-- TASK --
Write out word for word each line from the one containing "Select the 2 May 2023 date block" through the close of the listing, including both ends. Pictures do not belong in the copy.
[Start of section]
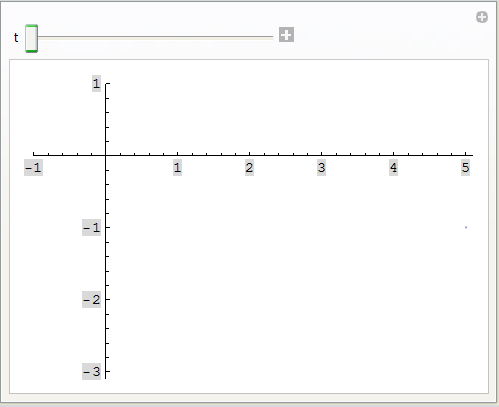Click the middle of the t slider track

coord(155,37)
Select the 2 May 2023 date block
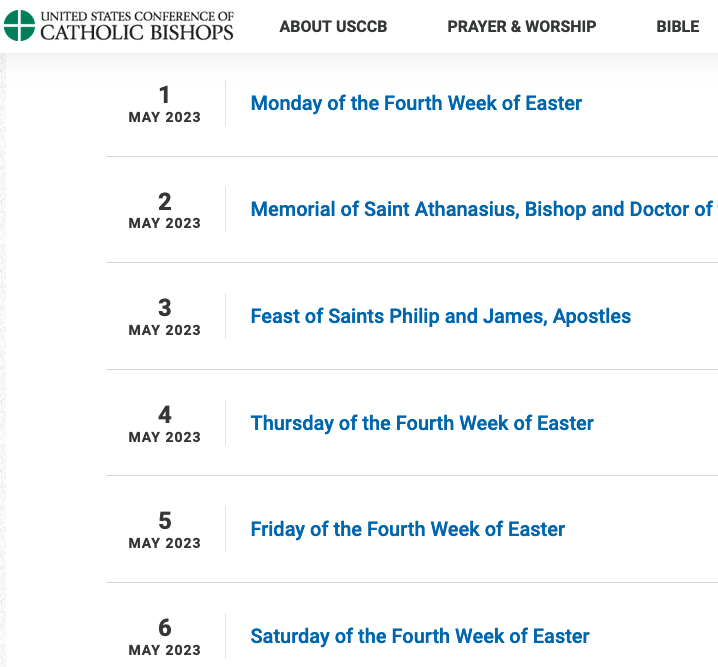 [164, 210]
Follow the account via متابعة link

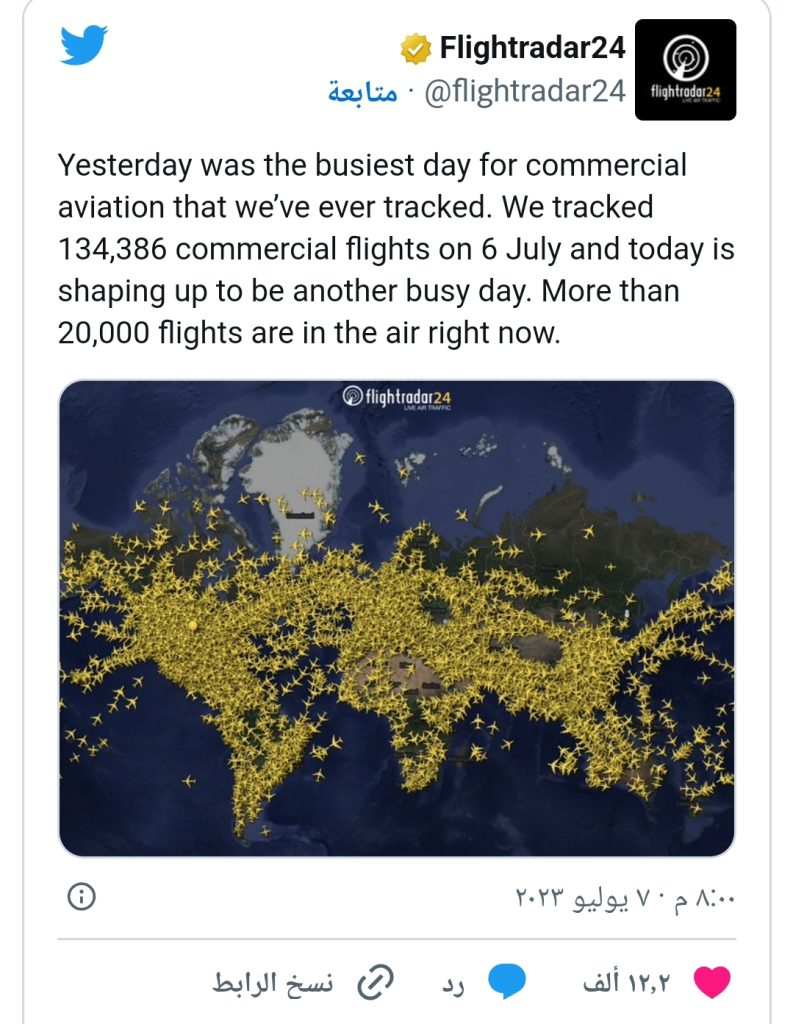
[End of section]
-- OUTPUT --
Select the 2 May 2023 date block
 [164, 210]
Follow the account via متابعة link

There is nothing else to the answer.